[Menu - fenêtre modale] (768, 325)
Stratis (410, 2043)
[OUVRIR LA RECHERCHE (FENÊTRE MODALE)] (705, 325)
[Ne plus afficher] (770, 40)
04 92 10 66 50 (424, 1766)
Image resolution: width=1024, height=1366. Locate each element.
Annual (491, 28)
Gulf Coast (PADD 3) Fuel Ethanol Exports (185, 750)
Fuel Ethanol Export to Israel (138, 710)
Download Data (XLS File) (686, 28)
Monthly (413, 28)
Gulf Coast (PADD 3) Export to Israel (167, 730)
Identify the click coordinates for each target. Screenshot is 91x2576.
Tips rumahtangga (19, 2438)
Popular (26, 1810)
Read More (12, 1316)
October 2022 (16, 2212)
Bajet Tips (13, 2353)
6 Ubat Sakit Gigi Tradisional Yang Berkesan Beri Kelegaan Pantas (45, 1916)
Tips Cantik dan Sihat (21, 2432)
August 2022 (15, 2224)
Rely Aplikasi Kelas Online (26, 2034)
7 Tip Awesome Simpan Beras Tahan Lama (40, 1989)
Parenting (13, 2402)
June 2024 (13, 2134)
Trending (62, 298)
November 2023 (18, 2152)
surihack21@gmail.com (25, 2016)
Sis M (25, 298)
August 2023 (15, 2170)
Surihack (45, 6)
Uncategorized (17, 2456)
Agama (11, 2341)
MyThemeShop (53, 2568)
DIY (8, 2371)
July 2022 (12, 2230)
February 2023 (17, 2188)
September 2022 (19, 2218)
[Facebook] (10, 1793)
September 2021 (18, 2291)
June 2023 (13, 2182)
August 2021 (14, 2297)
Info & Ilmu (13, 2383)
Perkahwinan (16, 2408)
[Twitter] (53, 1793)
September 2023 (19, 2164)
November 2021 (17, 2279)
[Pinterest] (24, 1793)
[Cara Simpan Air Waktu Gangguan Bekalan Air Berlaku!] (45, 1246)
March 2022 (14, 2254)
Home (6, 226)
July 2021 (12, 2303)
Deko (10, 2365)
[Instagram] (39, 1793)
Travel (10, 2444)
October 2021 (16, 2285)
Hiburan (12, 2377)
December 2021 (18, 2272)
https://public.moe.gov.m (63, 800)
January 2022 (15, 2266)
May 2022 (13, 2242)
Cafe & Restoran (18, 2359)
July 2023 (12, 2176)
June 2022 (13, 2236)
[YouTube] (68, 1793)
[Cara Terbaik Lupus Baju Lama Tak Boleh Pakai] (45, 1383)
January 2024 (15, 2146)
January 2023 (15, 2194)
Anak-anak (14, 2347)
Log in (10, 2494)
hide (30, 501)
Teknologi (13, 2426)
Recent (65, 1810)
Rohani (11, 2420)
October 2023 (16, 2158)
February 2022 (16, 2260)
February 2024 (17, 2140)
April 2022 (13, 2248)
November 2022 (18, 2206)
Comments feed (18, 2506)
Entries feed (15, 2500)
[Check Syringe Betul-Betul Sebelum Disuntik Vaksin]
========
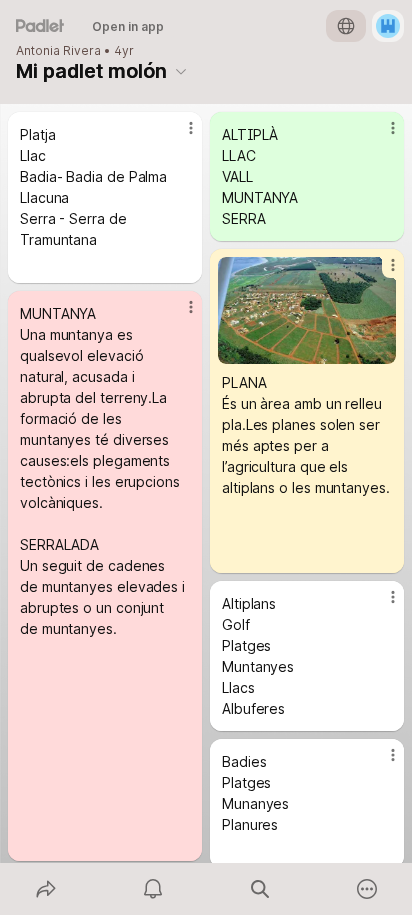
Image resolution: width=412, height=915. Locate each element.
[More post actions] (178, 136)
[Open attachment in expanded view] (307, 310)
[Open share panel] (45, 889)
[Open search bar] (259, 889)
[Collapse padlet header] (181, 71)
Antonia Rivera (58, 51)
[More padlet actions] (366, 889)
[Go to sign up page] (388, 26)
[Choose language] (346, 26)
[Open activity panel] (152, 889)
========
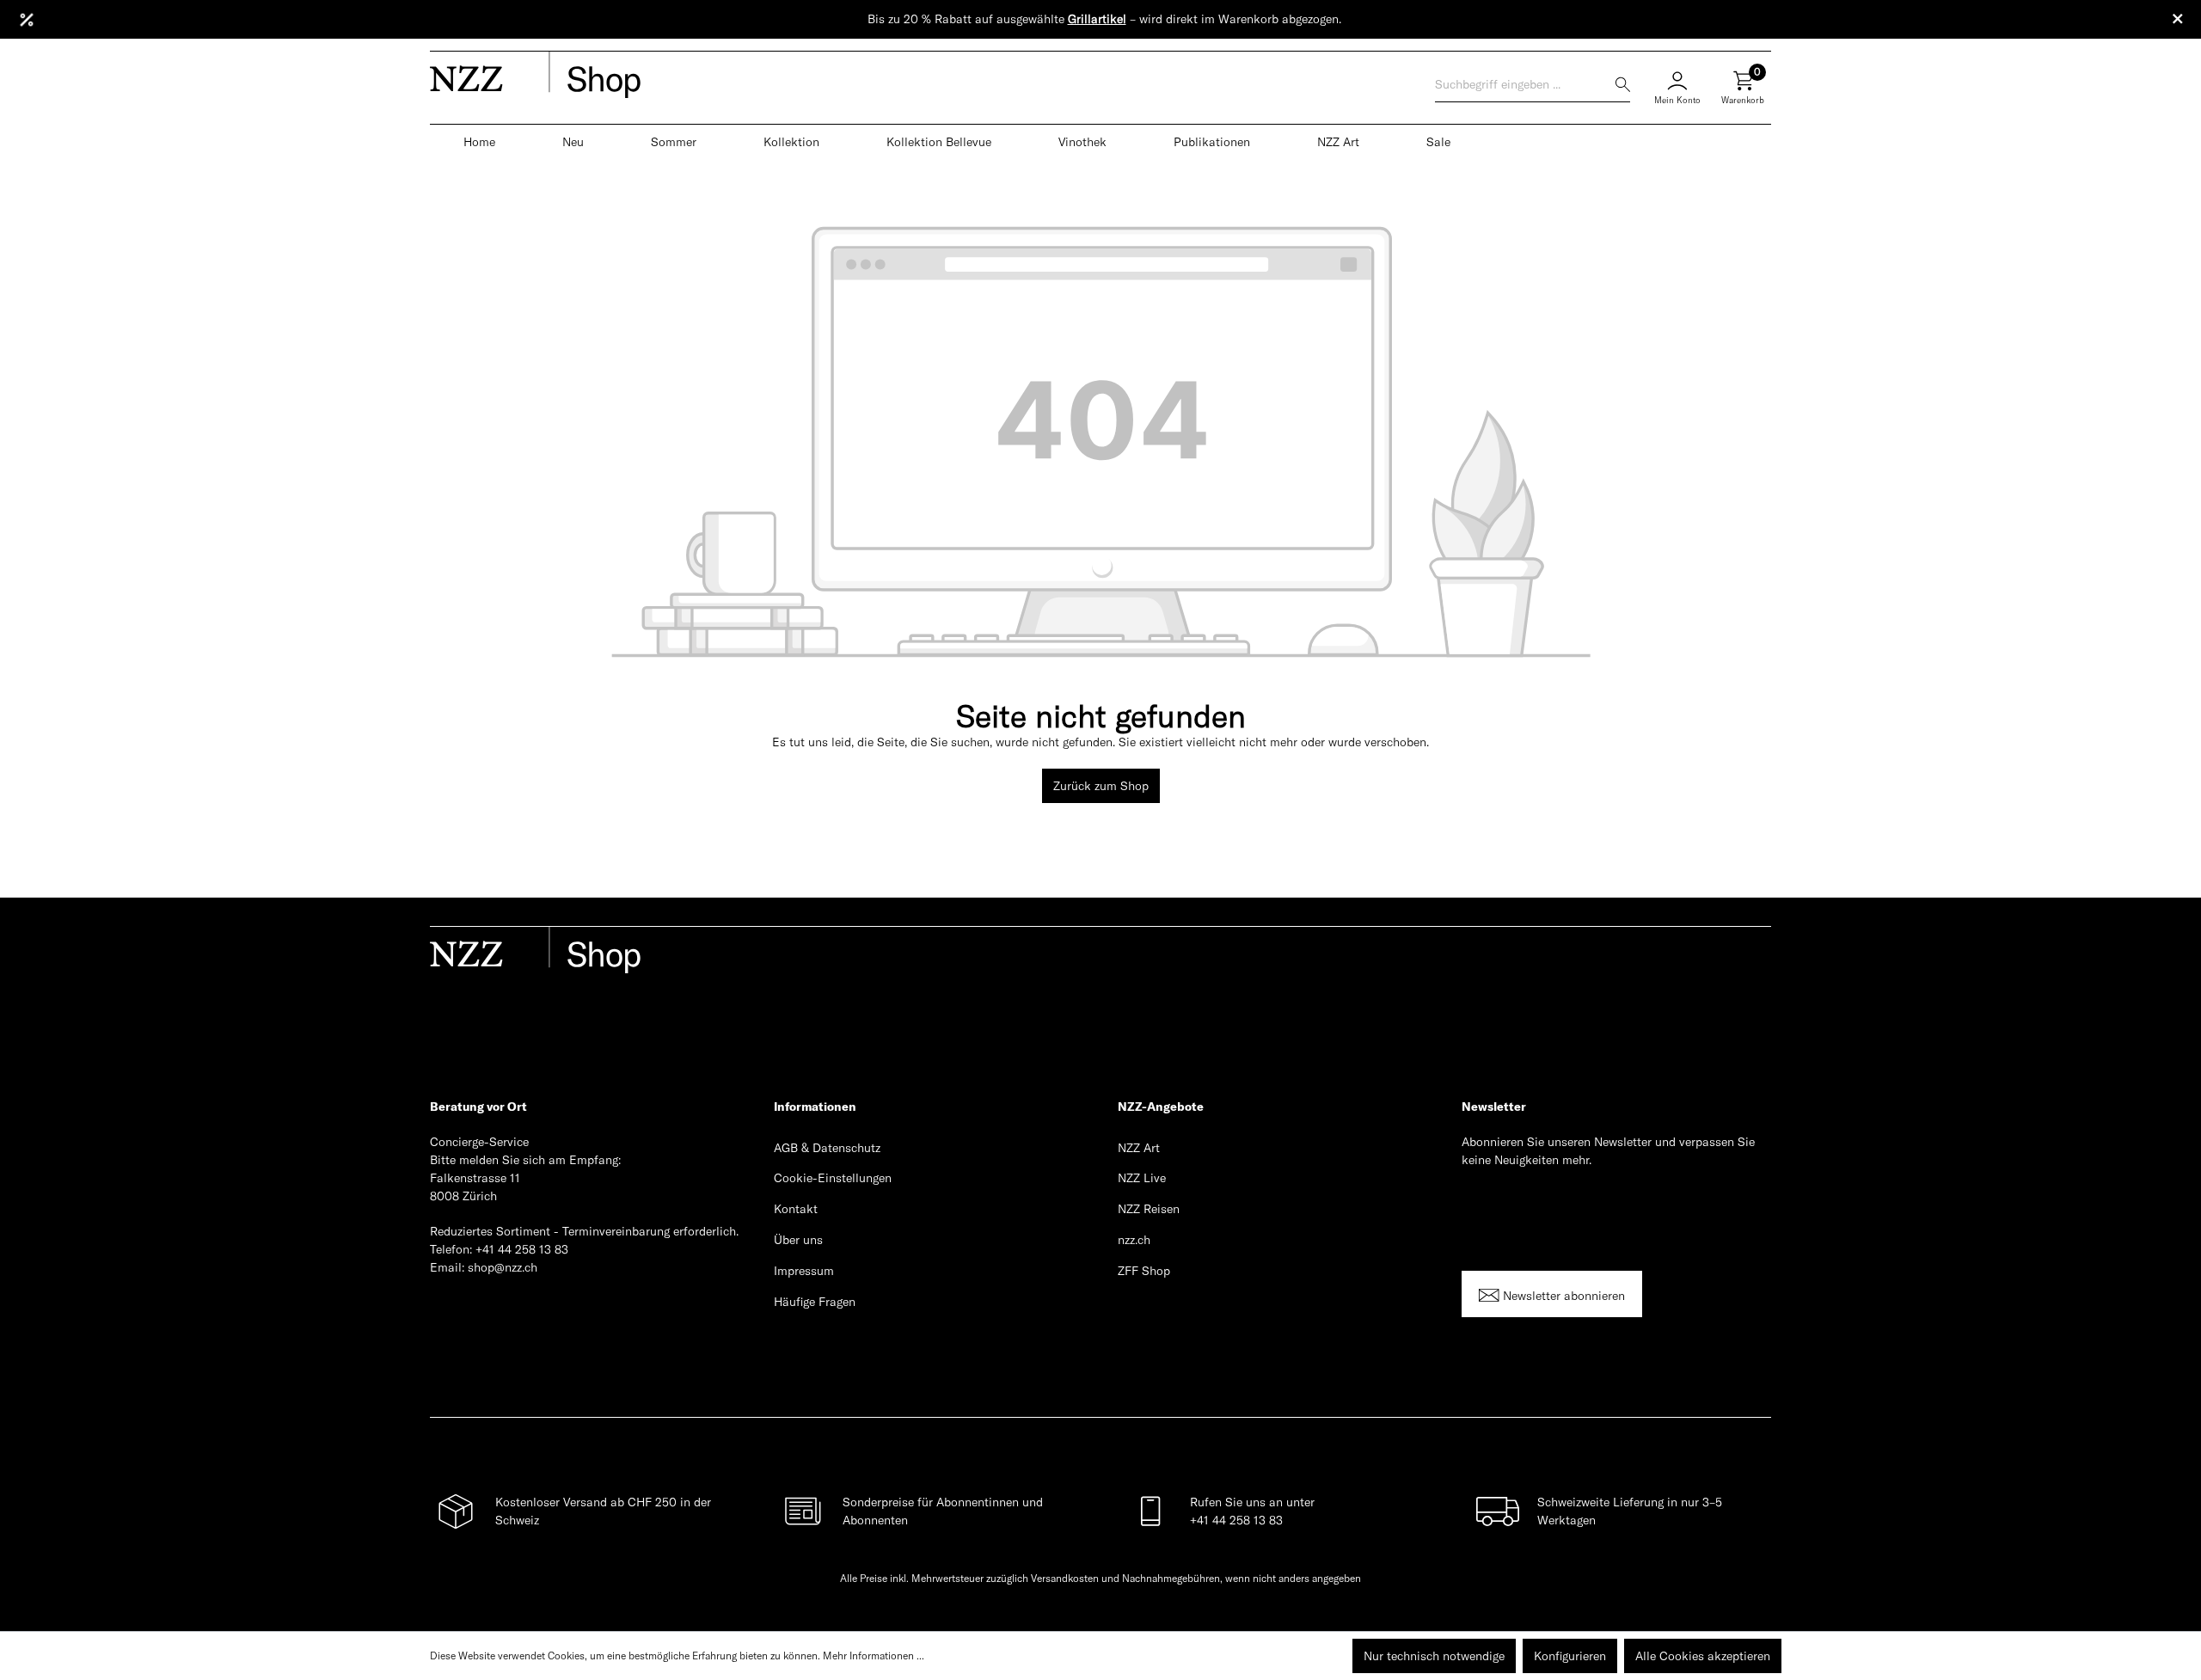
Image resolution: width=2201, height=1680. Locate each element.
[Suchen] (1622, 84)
========
## What needs to be done
Output, from the data above, the lines from the line with "[Open search bar] (259, 889)" to the line with "[Open activity panel] (152, 889)" exactly as they stand, both ends included and nothing else.

## Finished exercise
[Open search bar] (259, 889)
[Collapse padlet header] (181, 71)
Antonia Rivera (58, 51)
[More padlet actions] (366, 889)
[Go to sign up page] (388, 26)
[Choose language] (346, 26)
[Open activity panel] (152, 889)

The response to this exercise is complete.